**Problem set**.
A - Answer each question from the passage on April Greiman's DOES IT MAKE SENSE?, marking your answers like the questions.
(i) What are the work's opened dimensions in centimeters?
(ii) Which company made the video equipment that hooked up to the Macintosh?
(iii) What is the quote from Ludwig Wittgenstein?
B - Write out the passage on April Greiman's DOES IT MAKE SENSE? between "April Greiman. DOES" and "called Design Quarterly.", inclusive, switching "Design Quarterly" to "Graphic Quarterly".

**Selected extract**.
● ● ● ● ●
April Greiman. DOES IT MAKE SENSE? Design Quarterly #133 (Design for special issue of Design Quarterly, no. 133). 1986 467

Lithograph, opened: 27 1/8 × 76 1/8" (68.9 × 193.4 cm). Gift of the designer

Artist, April Greiman:  Hi, I am April Greiman. You're looking at a work called DOES IT MAKE SENSE?. It's a two-foot by six-foot offset lithographed portrait of me. The piece originally folds down into a magazine format for a journal called Design Quarterly.

 I used the first professional video equipment from Sony that hooked up to my Macintosh.  It would actually scan the video image and make it into pixels. For me, the video texture was something really appealing. It was like a weaving.

​​ I kept hearing critics saying that this was crap and they'd rather just keep working with a pencil and a pen. I finally just said, for me, the computer was just another pencil, another way to express your ideas visually. But in fact, I found it to be the first really smart tool that was co-creative. My idea pushed through this technological tool came out with a hybrid of things that I couldn't have imagined, nor could I have ever sketched with a pencil.

I was struggling, at that time, being criticized for ruining design. And I found this interesting quote from Ludwig Wittgenstein, who was an architect in Vienna. It says, "If you give it a sense, it makes sense." The digitized portrait of myself using a new technology is the outcome of making sense of who I was and what I explore creatively.
● ● ● ● ●
**Entries shown**.
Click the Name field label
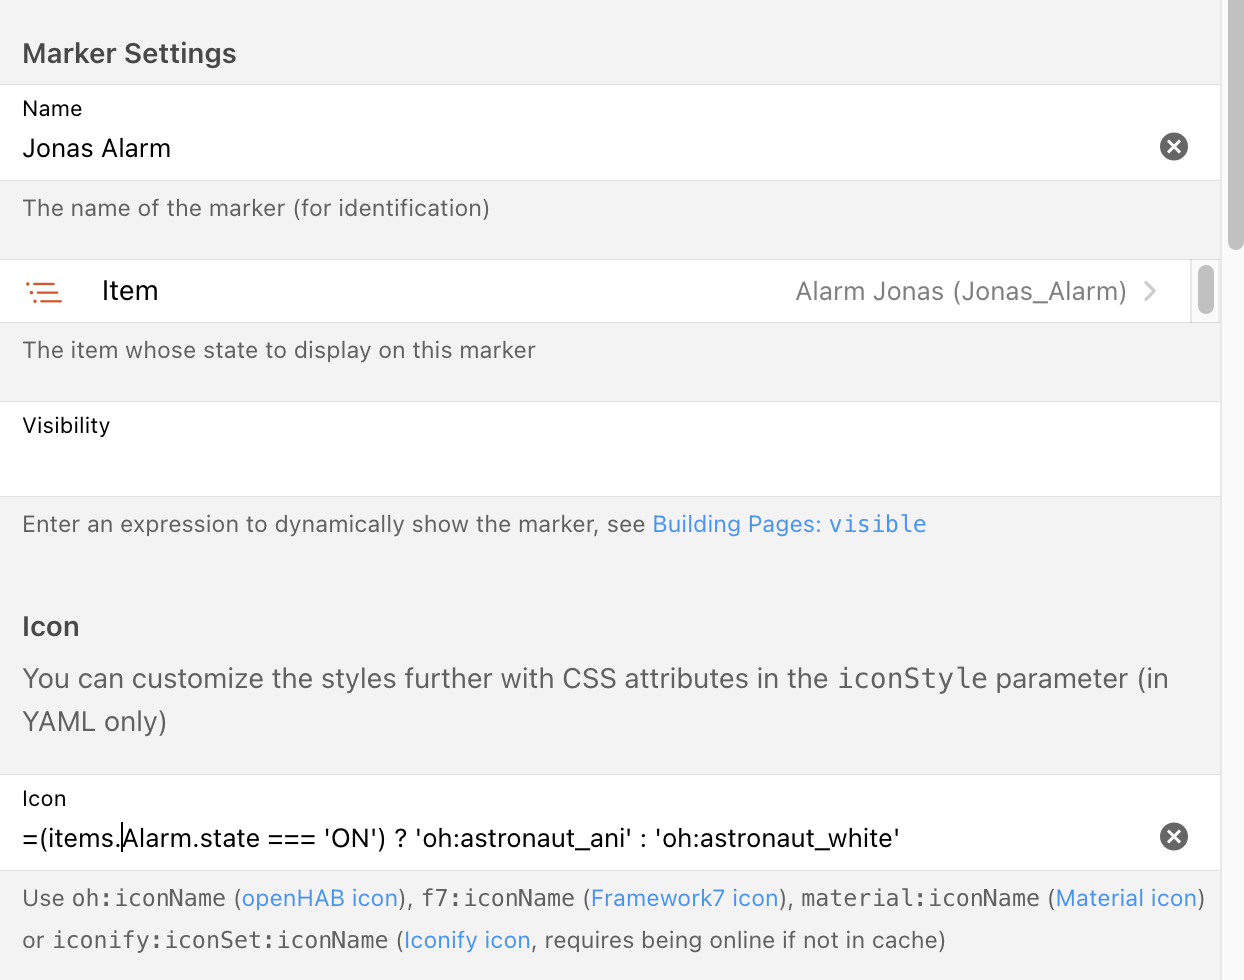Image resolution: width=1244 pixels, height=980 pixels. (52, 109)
● ● ● ● ●
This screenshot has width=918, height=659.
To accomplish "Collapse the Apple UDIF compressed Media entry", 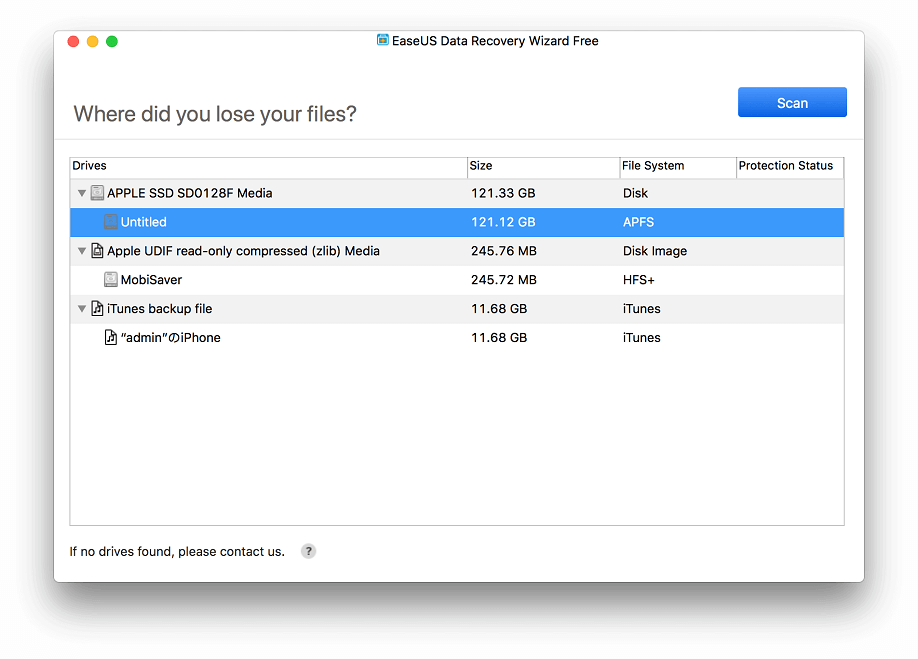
● ● ● ● ●
**Solutions below**.
A -
(i) 68.9 × 193.4 cm
(ii) Sony
(iii) "If you give it a sense, it makes sense."

B -
April Greiman. DOES IT MAKE SENSE? Graphic Quarterly #133 (Design for special issue of Graphic Quarterly, no. 133). 1986 467

Lithograph, opened: 27 1/8 × 76 1/8" (68.9 × 193.4 cm). Gift of the designer

Artist, April Greiman:  Hi, I am April Greiman. You're looking at a work called DOES IT MAKE SENSE?. It's a two-foot by six-foot offset lithographed portrait of me. The piece originally folds down into a magazine format for a journal called Graphic Quarterly.